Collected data
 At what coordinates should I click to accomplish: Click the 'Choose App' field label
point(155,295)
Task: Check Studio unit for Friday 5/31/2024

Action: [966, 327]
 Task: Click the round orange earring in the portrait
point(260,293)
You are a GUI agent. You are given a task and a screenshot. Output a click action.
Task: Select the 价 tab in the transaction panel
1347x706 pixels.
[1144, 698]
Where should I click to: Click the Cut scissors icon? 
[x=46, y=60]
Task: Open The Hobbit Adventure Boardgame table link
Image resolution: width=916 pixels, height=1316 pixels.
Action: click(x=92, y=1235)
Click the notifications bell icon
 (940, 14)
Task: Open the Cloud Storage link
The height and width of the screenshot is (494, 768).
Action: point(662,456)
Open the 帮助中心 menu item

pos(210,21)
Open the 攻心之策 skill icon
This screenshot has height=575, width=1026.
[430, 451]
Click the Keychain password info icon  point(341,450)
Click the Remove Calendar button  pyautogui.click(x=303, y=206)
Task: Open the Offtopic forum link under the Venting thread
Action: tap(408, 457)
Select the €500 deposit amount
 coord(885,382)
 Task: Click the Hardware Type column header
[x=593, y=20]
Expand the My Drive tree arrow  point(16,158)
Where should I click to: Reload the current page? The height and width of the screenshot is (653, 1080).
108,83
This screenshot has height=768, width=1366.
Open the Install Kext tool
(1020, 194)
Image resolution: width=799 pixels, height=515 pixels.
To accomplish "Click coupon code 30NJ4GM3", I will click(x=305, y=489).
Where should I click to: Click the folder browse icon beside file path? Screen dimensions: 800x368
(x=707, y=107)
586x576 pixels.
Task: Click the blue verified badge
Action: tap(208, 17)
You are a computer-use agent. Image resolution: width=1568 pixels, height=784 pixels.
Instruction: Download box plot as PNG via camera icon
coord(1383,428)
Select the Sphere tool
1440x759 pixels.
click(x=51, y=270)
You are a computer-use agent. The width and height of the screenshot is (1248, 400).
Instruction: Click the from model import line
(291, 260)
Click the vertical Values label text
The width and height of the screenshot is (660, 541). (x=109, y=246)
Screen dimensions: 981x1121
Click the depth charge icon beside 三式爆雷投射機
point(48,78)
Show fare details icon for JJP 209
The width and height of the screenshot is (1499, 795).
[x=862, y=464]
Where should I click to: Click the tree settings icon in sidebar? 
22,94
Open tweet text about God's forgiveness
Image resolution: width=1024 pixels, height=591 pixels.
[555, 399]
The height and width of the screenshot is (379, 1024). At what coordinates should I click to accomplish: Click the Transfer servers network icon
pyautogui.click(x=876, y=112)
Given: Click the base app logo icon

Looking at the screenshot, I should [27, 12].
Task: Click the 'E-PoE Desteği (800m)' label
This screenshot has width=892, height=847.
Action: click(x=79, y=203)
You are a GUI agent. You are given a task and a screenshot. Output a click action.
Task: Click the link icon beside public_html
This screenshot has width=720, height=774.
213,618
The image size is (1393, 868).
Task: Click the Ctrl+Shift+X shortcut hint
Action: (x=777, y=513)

§ Goal of the exercise
Only the lines above starting at the one containing "This screenshot has height=768, width=1366." and ending at the one containing "Show fare details icon for JJP 209", both included, are to be returned, exactly as they read.

§ Answer area
This screenshot has height=768, width=1366.
Open the Install Kext tool
(1020, 194)
Image resolution: width=799 pixels, height=515 pixels.
To accomplish "Click coupon code 30NJ4GM3", I will click(x=305, y=489).
Where should I click to: Click the folder browse icon beside file path? Screen dimensions: 800x368
(x=707, y=107)
586x576 pixels.
Task: Click the blue verified badge
Action: tap(208, 17)
You are a computer-use agent. Image resolution: width=1568 pixels, height=784 pixels.
Instruction: Download box plot as PNG via camera icon
coord(1383,428)
Select the Sphere tool
1440x759 pixels.
click(x=51, y=270)
You are a computer-use agent. The width and height of the screenshot is (1248, 400).
Instruction: Click the from model import line
(291, 260)
Click the vertical Values label text
The width and height of the screenshot is (660, 541). (x=109, y=246)
Screen dimensions: 981x1121
Click the depth charge icon beside 三式爆雷投射機
point(48,78)
Show fare details icon for JJP 209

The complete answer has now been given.